I wonder what compiler Anandtech was using.
http://www.phoronix.com/scan.php?page=article&item=amd-ryzen-1700&num=4
First, the 7900X is never faster than the 6950X in the gaming tests we ran, although it is able to match performance in Ashes, Deus Ex: Human Revolution, Ghost Recon Wildlands, and GTA V (mostly). However, take a look at Civ 6, Far Cry Primal, or even Hitman and Rise of the Tomb Raider: these show the new 7900X as slower than the 6950X in gaming, even with its substantial clock speed advantages. How? Remember back to this graph I showed you on thread-to-thread communication latency?
Wow:
https://www.pcper.com/reviews/Proce...X-Processor-Review/Thread-Thread-Latency-and-
Inter-chip latency is pretty high!!
Gonna be an interesting story I think with some of the upcoming CPUs and inter-chip latency. For big data tasks it isn't too much of an issue but for stuff like gaming can be another matter.
EDIT: Oh they do actually touch on that later on in the article:
It is something people probably will want to keep a close eye on especially if they have multi die CPUs in mind for gaming.
In a slightly different and more complex way it is why you don't tend to see GPUs forever rehashing the same architecture with ever increasing SP counts.

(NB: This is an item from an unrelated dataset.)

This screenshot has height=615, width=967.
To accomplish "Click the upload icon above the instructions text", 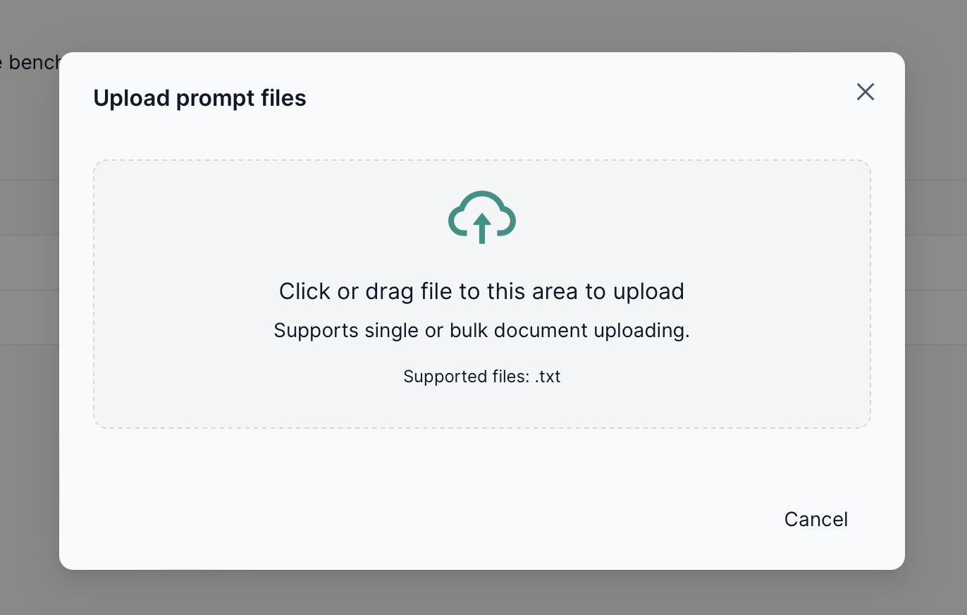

The good element of this design is that a larger L2 will increase the hit-rate and decrease the miss-rate. Depending on the level of associativity (which has not been disclosed yet, at least not in the basic slide decks), a general rule I have heard is that a double of cache size decreases the miss rate by the sqrt(2), and is liable for a 3-5% IPC uplift in a regular workflow. Thus here’s a conundrum for you: if the L2 has a factor 2 better hit rate, leading to an 8-13% IPC increase, it’s not the same performance as Skylake-S. It may be the same microarchitecture outside the caches, but we get a situation where performance will differ.

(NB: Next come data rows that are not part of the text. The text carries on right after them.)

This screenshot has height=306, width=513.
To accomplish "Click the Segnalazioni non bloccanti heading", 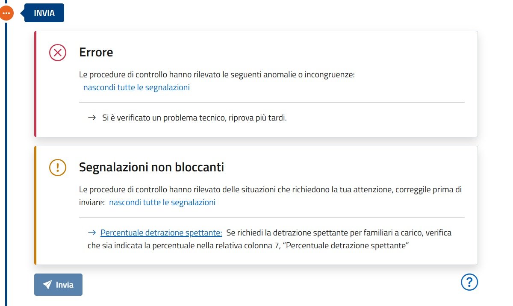I will (151, 167).
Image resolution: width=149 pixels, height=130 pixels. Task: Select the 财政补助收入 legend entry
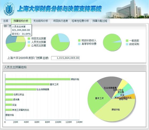[87, 40]
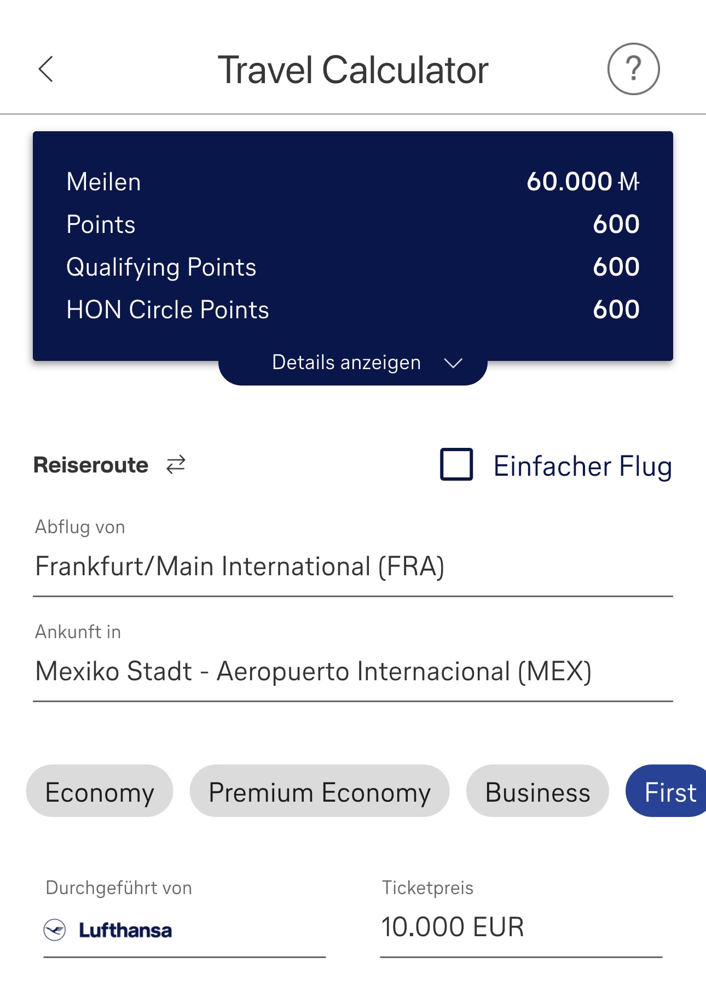The width and height of the screenshot is (706, 1004).
Task: Click the Reiseroute heading
Action: [x=91, y=465]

Nope, smash your head against a wall get concussion and order bundle twice expensive than AMD with little to no benefit at all. sarcasm offSo for 6 core wait for Coffee Lake and for multi-threaded wait and see what Threadripper brings.

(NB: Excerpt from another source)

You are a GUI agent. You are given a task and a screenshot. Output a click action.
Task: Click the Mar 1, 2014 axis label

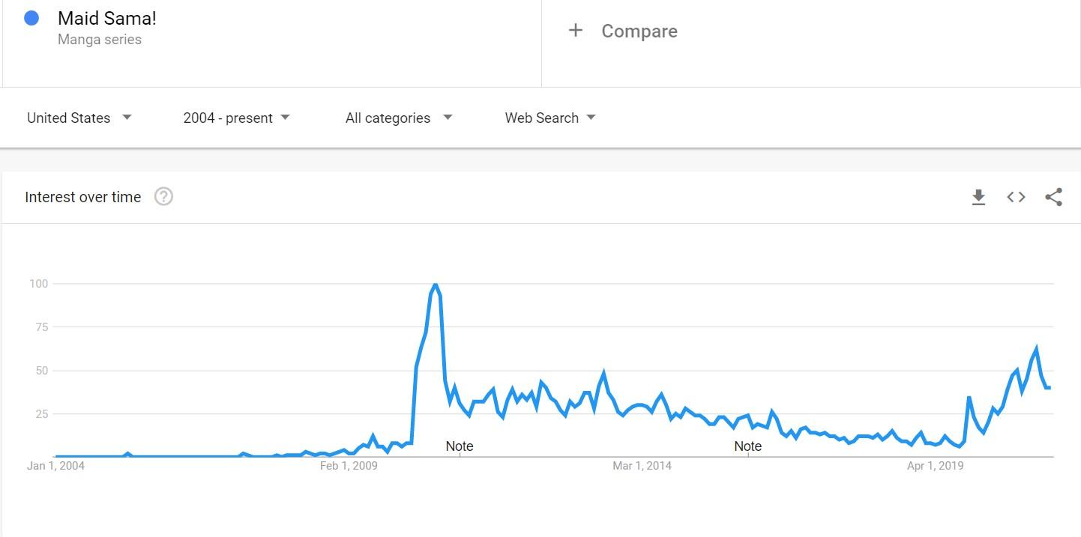pos(642,466)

Does that sound about right?
If CoffeeLake brings some nice IPC gains and 6 cores, 12 threads, I wouldn't touch the lower end Skylake X chips at all.So for 6 core wait for Coffee Lake and for multi-threaded wait and see what Threadripper brings.
Does that sound about right?
Remember that code optimisations could improve matters, just as with Ryzen.It's the cause of RyZen's lower gaming performance as well, yet even with that competes well against Broadwell, despite lower clocks.
Here Skylake X is losing to Broadwell-E while being clocked much higher. It's like an IPC decrease in gaming nearly.
To think people and even Anandtech thought this new cache structure could provide nearly up to a 13% IPC increase. Yeah... So far it seems Skylake X only beats Broadwell-E in compute because of its drastically increased clock rates, and then losing in games despite higher clocks. So one can say a decrease in IPC nearly.
http://www.anandtech.com/show/11464...ng-18core-hcc-silicon-to-consumers-for-1999/3
Why do people still expect IPC gains? It's a hex core Core i7-7700K.If CoffeeLake brings some nice IPC gains and 6 cores, 12 threads, I wouldn't touch the lower end Skylake X chips at all.
Not with them performing worse in games than Broadwell and Kabylake
Must admit the i7 7820 looks like a bit of a monster and only 80 odd quid more than the Ryzen 7 8 core, as I currently have a 5930k i'm not looking to upgrade for a good while yet, but I'm looking forward to what threadripper has to offer.
Why do people still expect IPC gains? It's a hex core Core i7-7700K.